> **Prompt**: From the first line to the last, reproduce the records exactly as they appear below.

> **Data records**:
'''
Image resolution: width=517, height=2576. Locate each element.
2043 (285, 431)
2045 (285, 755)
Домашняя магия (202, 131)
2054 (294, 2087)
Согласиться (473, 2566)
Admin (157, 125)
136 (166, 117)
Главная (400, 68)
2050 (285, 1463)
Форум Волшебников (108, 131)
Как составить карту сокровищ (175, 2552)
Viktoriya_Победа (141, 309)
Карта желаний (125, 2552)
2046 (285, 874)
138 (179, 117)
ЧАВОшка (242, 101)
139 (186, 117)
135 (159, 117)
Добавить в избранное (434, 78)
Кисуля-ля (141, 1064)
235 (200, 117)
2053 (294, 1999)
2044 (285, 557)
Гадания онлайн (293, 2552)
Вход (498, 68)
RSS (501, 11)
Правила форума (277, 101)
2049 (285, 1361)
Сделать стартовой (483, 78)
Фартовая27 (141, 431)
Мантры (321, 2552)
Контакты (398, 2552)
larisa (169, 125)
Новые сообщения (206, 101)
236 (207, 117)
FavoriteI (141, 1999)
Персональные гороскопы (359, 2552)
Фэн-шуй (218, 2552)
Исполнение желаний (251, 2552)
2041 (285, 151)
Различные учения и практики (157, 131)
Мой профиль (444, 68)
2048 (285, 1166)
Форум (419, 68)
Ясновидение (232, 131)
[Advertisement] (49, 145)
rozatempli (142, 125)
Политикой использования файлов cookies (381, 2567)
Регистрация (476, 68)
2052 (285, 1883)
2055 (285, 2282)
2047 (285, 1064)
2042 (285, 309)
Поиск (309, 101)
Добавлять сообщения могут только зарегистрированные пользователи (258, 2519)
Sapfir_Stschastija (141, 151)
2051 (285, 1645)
'''
> **Result**:
Image resolution: width=517, height=2576. Locate each element.
2043 (285, 431)
2045 (285, 755)
Домашняя магия (202, 131)
2054 (294, 2087)
Согласиться (473, 2566)
Admin (157, 125)
136 (166, 117)
Главная (400, 68)
2050 (285, 1463)
Форум Волшебников (108, 131)
Как составить карту сокровищ (175, 2552)
Viktoriya_Победа (141, 309)
Карта желаний (125, 2552)
2046 (285, 874)
138 (179, 117)
ЧАВОшка (242, 101)
139 (186, 117)
135 (159, 117)
Добавить в избранное (434, 78)
Кисуля-ля (141, 1064)
235 (200, 117)
2053 (294, 1999)
2044 (285, 557)
Гадания онлайн (293, 2552)
Вход (498, 68)
RSS (501, 11)
Правила форума (277, 101)
2049 (285, 1361)
Сделать стартовой (483, 78)
Фартовая27 (141, 431)
Мантры (321, 2552)
Контакты (398, 2552)
larisa (169, 125)
Новые сообщения (206, 101)
236 (207, 117)
FavoriteI (141, 1999)
Персональные гороскопы (359, 2552)
Фэн-шуй (218, 2552)
Исполнение желаний (251, 2552)
2041 (285, 151)
Различные учения и практики (157, 131)
Мой профиль (444, 68)
2048 (285, 1166)
Форум (419, 68)
Ясновидение (232, 131)
[Advertisement] (49, 145)
rozatempli (142, 125)
Политикой использования файлов cookies (381, 2567)
Регистрация (476, 68)
2052 (285, 1883)
2055 (285, 2282)
2047 (285, 1064)
2042 (285, 309)
Поиск (309, 101)
Добавлять сообщения могут только зарегистрированные пользователи (258, 2519)
Sapfir_Stschastija (141, 151)
2051 (285, 1645)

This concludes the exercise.